Michael Gove, UK's Minister for the Cabinet Office, said on Sunday that Prime Minister Boris Johnson will work on plans to ease the COVID-19 lockdown restrictions in the country next week.

"His comprehensive plan will explain how we can get our economy moving, how we can get our children back to school, how we can travel to work more safely, and how we can make life in the workplace safer," the Minister while talking to the media.

UK 'must carry on'

Addressing the media on Sunday, Gove stated that the UK "must carry on" until the Prime Minister reveals how social distancing measures, which were first imposed on March 23, will be relaxed, reports the Metro newspaper.

 British counterpart Boris Johnson
UK Prime Minister Boris Johnson IANS

Gove said that the restrictions can only start being relaxed when the government's "five tests" are met. The five tests include the number of cases falling, a declining death rate, the NHS being prepared and measures in place to stop a second peak of the virus.

"We are consulting with employers and unions, professionals, and public health experts to establish how we can ensure that we have the safest possible working environments and the Prime Minister will be saying more later this week," Gove said.

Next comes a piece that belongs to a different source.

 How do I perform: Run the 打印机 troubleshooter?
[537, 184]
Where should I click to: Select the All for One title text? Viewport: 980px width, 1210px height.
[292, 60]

Impact on people's life acknowledged

He also acknowledged that the continuation of lockdown is impacting people's "mental and emotional well-being" as well as economic activity, said the Metro newspaper report.

Responding to a question, the Minister warned that relaxing the restrictions prematurely would be the "worst thing to do", as it could risk a second spike in the disease which has so far infected 187,842 people in the country and killed 28,520 others.

Lockdown restrictions were first put in place on March 23, and extended for at least three weeks on April 16. The government has remained tight-lipped about how long the measures will likely last.